A good example can be a cultural layer containing evidence of human occupation in the form of fragmented pottery and carbonized plant remains, with no archaeological features, such as pits or house foundations, preserved. If we date the organic artifacts, and the resulting calibrated 14C dates are wide apart from each other, we can interpret this as evidence for occupation of the site in two or more phases. Often, however, the probability distributions of the dates from such a context overlap and it is difficult to estimate, much less to statistically test, whether they represent events occurring continuously during a single period of occupation, or rather in multiple phases separated by periods of decreased activity or abandonment. In order to rigorously approach this problem, we need a method to calculate the closeness of two dates, i.e. the probability that they actually represent the same event. We further need to eliminate the possibility that the observed gaps between dates are a product of irregular sampling or artifacts caused by the calibration process.

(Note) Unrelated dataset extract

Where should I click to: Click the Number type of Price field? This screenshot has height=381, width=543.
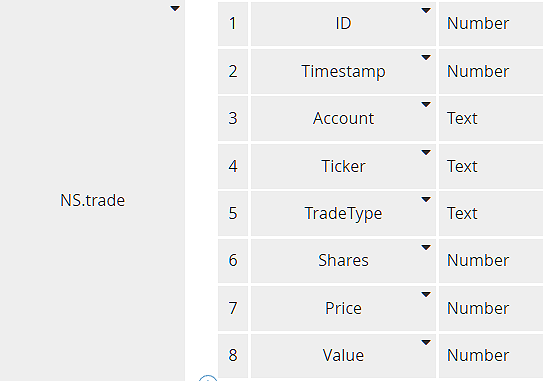click(478, 308)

We will examine the thesis that by performing cluster analysis of a set of 14C dates, where their measure of dissimilarity is derived from the probability that they represent the same event, we can determine the optimal amount of separate events in time that would explain their distribution at a specified level of significance. Separate events identified in such a way can then be regarded as evidence for distinct phases of activity and used to construct a site-specific sequence. This can be in turn used as a Bayesian prior to further narrow down the distributions of the calibrated 14C dates.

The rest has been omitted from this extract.